A former President of a Federal Reserve Bank located a thousand miles from Philadelphia was recently here for a conference, and at loose ends for someone to chat with. To my astonishment, he exploded with rage when he contemplated Mr. Obama's refusal to sign permission to build a pipeline from Canada to the Gulf of Mexico. To him, it was obvious that the main thing holding back the American economy was a refusal of American businesses to invest in new plants and equipment. The banks were stuffed with money, but the business refused to borrow it. The Federal Reserve was powerless to stimulate an economy that didn't want to expand, forever pointing to uncertainties of expanding in the face of a regulatory authority which seemed determined to thwart them, to browbeat and humiliate them in front of the TV. It isn't personal, it is serious; because the quarrel is ultimately about important economics. A dollar in 1913 when the Federal Reserve was created, is now worth a penny, and there is every indication of administration eagerness to see the present dollar only worth a penny, far sooner than a century from now. The man speaking was obviously sincere and deeply upset, and what seemed to bother him most was the perception that "the environmentalists" are equally sincere, and thus equally unready to give an inch. The economist regarded the argument of the environmentalists as irrelevant to what was really important, just as surely as the environmentalists were heedless of any legitimacy in the arguments for savaging wildlife. Neither side saw this in terms of the city versus suburbs, or agriculture versus commuters.

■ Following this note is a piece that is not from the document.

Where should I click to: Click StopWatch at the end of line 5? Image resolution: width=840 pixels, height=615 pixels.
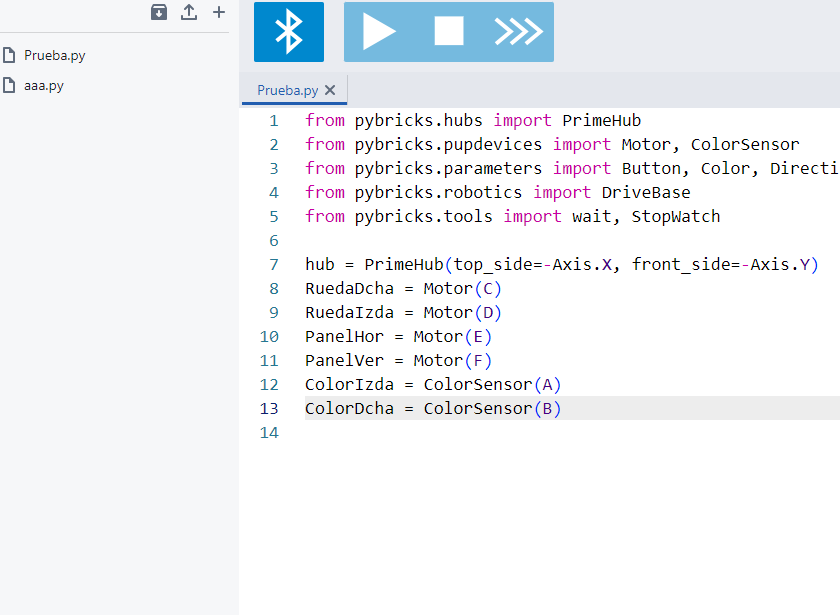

Neither seemed to acknowledge that a city based on concentric rings had to break the ring pattern in order to maintain a harmonious balance between living well and making a living. That is until the two sides recognize they are talking about the same problem on some level, it will be a dialogue of the deaf, offering no possible resolution except war to the death. It's become a religious conflict, with both sides heedless of things vital to the other side.

They say the main function of real estate brokers is to maintain high prices for property values. But in the long run, if a region isn't prosperous, its residential property will lose value, not gain it.